Demon dogs usually appear in churchyards, cemeteries, along hillsides. In gateways to hell. I might’ve had a chance against one. But two? I can’t placate them by acting submissive. I can fight and die. Roll over and die. Run and take my chances.
Paws slam into my back. A third hound pounds me into the stone floor. My nose breaks. Blood pours into my eyes. Claws tear open my right shoulder.
I try to push up, but it’s no use. The monster must weigh more than three hundred pounds. The claws hit bone. Snarling, the other two hounds leap down. One lunges for my leg. It sinks its canines through the denim. I can feel it chewing.
The other huffs at me, like it’s thinking. I fight to do the same. I’ve read of them in England and Latin America, in Tennessee, on Long Island. Along what used to be U.S. Route 666. They’re often harbingers. It’s said that if you see them once — maybe three times — you’ll die soon. Three at once doesn’t bode well for me.

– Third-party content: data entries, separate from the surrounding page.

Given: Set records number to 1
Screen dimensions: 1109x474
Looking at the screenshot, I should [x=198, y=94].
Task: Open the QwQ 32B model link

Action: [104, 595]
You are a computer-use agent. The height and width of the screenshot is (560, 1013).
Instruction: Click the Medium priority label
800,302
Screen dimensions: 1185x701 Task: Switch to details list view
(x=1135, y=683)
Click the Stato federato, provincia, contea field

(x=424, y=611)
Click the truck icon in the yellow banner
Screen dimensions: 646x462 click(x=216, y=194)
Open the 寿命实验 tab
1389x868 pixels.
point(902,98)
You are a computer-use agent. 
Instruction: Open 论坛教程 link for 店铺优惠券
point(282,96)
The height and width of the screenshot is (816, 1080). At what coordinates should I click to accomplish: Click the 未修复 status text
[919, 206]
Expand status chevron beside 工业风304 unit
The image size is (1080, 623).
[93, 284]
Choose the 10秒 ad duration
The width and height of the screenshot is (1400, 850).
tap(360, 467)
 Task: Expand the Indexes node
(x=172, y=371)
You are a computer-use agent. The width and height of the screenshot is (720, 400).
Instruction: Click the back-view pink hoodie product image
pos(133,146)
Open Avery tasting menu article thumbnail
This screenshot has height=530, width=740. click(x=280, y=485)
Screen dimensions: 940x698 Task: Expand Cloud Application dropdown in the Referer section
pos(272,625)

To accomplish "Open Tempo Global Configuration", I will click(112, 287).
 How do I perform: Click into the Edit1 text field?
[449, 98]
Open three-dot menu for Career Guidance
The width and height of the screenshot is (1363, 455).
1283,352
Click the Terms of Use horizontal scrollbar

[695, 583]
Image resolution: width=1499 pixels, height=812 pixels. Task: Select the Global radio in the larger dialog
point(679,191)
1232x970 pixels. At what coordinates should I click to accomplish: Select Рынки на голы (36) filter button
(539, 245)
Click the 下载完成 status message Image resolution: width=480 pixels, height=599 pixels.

I hear a whistle from deep within the cavern. The monsters freeze. They cock their heads. Waiting. I try to twist free. A paw shoves me down again.
I hear distant footsteps. Hoofsteps? Scraping the rock, they come closer. The hound pinning me shakes its head. Panting. Drool drips onto the back of my neck. More whistling. I recognize the song as “Auld Lang Syne.”
Shouts drown it out. My rescuers stampede the hounds. I smell smoke. I hear Zach, Evelyn. I’m not sure who else. Blood floods my eyes. The hound at my leg yelps.
Suddenly, I can’t hear it anymore. I can’t hear the voices. Or the whistling. I’m losing consciousness. I can’t feel anything.
WE’RE BACKING
into the elevator — waving flaming mops in defense — and the burliest of the devil dogs attacks. Jaws gaping, fangs eager.
I slam my mop into its muzzle and knock it into the beast at its heels, and both go tumbling. They turn on each other and draw more blood. We’re forgotten.
Almost. The third charges — frothing and furious. A formidable paw blocks the doors from closing. I kick it — hard — and break claws.
There’s a yowl, and the doors shut. Lucy punches the button for the third floor.
Inside, Evelyn and Nigel adjust their hold on Kieren.
We’re all breathing heavily. The Wolf looks awful. He’s cut, mauled, and bitten. Blood masks his face. He’s passed out.
If Kieren were human, he’d be dead. He may still die.
What would I tell Quincie? I’m supposed to be watching over her 24/7. The least I can do is keep the boy she calls Wolf man alive.
Kieren’s wholly regained his human features — not that it matters. Vesper outed him as a werewolf to the others when she and Lucy went running for help.
I peel off my T-shirt and tear it in half. “Here,” I say, handing a piece to Evelyn. “Press this against his forehead.”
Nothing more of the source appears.